The stocks of foreign investment and aid have had negative effects in both richer and poorer developing countries, but the effect is much stronger within the richer than the poorer ones. These relationships hold independently of geographical area. Research will attempt to show causal relationships between economic growth and FDI and GDI in countries over the period 2000-2008, by using panel model to show that FDI Granger-causes economic growth, and vice versa, the effects are rather more apparent from growth to FDI than from FDI to growth. GDI does not Granger-cause economic growth, but economic growth robustly Granger-causes GDI Strong positive associations between economic growth and FDI inflows or GDI rates do not necessarily mean that high FDI inflows or GDI rates lead to rapid economic growth.
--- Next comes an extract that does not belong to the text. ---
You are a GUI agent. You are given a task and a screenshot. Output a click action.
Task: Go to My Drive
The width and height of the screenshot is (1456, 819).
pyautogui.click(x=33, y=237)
To investigate whether foreign direct investment (FDI) affects economic growth based on panel of data for certain countries, single equation and simultaneous equation system techniques are applied to examine this relationship. FDI not only directly promotes economic growth by itself but also indirectly does so via its interaction terms. The interaction of FDI with human capital exerts strong positive effect on economic growth in developing countries, while that of FDI with the technology gap has significant negative impact.

 

Countries with higher human capital also have lower fertility rates and higher ratios of physical investment to GDP. Growth is inversely related to the share of government consumption in GDP, but insignificantly related to the share of public investment. Growth rates are positively related to measures of political stability and inversely related to a proxy for market distortions. The purpose is to analyze the effects of economic openness and increasing capital mobility on the economic growth. The remarkable increase in FDI flows to developing countries over the last decade has focused attention on whether this source of financing enhances overall economic growth to use mixed fixed and random (MFR) panel data estimation method to allow for cross country heterogeneity in the causal relationship between FDI and growth and contrast our findings with those from traditional approaches. Relationship between investment, both foreign and domestic, and economic growth in developing countries is highly heterogeneous and that estimation methods which assume homogeneity across countries can yield misleading results. There is some evidence that the efficacy of FDI in raising future growth rates, although heterogeneous across countries, is higher in more open economies. The relationship between investment, foreign and domestic, and economic growth in developing countries is highly heterogeneous. Second, despite the large amount of variation across the countries in panel, there can draw some policy relevant inferences from this analysis. While domestic investment seems be strongly correlated contemporaneously with growth, it is not as strong causal determinant of future growth as foreign direct investment.